### Problem requirements:
The records that follow are to be repeated exactly, in full.

········

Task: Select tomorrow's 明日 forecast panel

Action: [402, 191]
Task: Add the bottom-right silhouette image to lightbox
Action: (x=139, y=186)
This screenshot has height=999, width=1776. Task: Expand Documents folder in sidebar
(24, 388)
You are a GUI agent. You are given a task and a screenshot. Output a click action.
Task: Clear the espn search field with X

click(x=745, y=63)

········

### Response to this exercise:
Task: Select tomorrow's 明日 forecast panel

Action: [402, 191]
Task: Add the bottom-right silhouette image to lightbox
Action: (x=139, y=186)
This screenshot has height=999, width=1776. Task: Expand Documents folder in sidebar
(24, 388)
You are a GUI agent. You are given a task and a screenshot. Output a click action.
Task: Clear the espn search field with X

click(x=745, y=63)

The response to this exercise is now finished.